** READING PASSAGE follows **

Each muscle simulates the effect of one isolated muscle contraction. Muscles can be unidirectional or bidirectional; a bidirectional muscle has two opposite effects.
Each muscle has these properties:
A time-varying contraction degree, represented by a parameter with range [0, 1], where 0 is fully relaxed and 1 is fully contracted. For bidirectional muscles, the range is [-1, 1].
A rig pose that defines the deformational effect of the muscle contraction on the rig. Rig poses are specified using the rig’s animation parameters. For bidirectional muscles, there is a positive pose and a negative pose.
Dynamic parameters that help determine the velocity of contraction or relaxation of the muscle. These specifically include two parameters: contraction duration and skew.
Speech Graphics' muscle-dynamic behavior algorithms generate muscle contraction values over time. These contraction values are converted into animation on the rig via the deformational definitions of the muscles.
Muscles are NOT visemes or expressions
Muscles are used to animate both speech and nonverbal behavior. However, note that muscles are NOT visemes or facial expressions.
A viseme is a group of several speech sounds which are considered to look similar. For example, the sounds /t, d, n, l/ may form a single viseme, likewise /p, b, m/ – because the members of these groups are highly confusable visually. In traditional facial animation, lip sync is achieved using a target pose for each viseme, with some form of interpolation between successive visemes.
Speech Graphics does not use visemes. While the muscle-dynamic system does cause the emergence of complex speech poses – corresponding to consonants and vowels – it does so through the cooperation of independent muscles working together to achieve articulatory objectives. For example, achieving /t/ involves contributions of tongue muscles, jaw muscles, and lip muscles operating independently, rather than a single monolitic pose affecting all of that anatomy.

** End of READING PASSAGE **

§ LIST OF TASKS
1) List the properties that the muscle passage says each muscle has.
2) Decide whether each statement agrees with the muscle passage, answering yes or no and quoting the words that decide it: (a) A bidirectional muscle's contraction degree can range from -1 to 1. (b) Speech Graphics achieves lip sync with a target pose for each viseme. (c) The dynamic parameters include contraction duration and skew.
3) Rewrite the part of the muscle passage starting with "Each muscle has" and going on through "a negative pose.", renaming "bidirectional muscles" as "two-way muscles".
The material after the text plays no part in this work.

** INFORMATION SUPPLIED follows **

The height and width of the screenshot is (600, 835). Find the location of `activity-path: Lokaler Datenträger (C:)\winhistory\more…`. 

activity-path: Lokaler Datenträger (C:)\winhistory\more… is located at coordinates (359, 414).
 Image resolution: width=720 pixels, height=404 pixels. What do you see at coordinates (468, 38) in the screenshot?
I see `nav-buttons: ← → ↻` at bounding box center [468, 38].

** End of INFORMATION SUPPLIED **

§ RESULTS BY TASK
1)
A time-varying contraction degree
A rig pose
Dynamic parameters

2)
(a) Yes: "For bidirectional muscles, the range is [-1, 1]."
(b) No: "Speech Graphics does not use visemes."
(c) Yes: "These specifically include two parameters: contraction duration and skew."

3)
Each muscle has these properties:
A time-varying contraction degree, represented by a parameter with range [0, 1], where 0 is fully relaxed and 1 is fully contracted. For two-way muscles, the range is [-1, 1].
A rig pose that defines the deformational effect of the muscle contraction on the rig. Rig poses are specified using the rig’s animation parameters. For two-way muscles, there is a positive pose and a negative pose.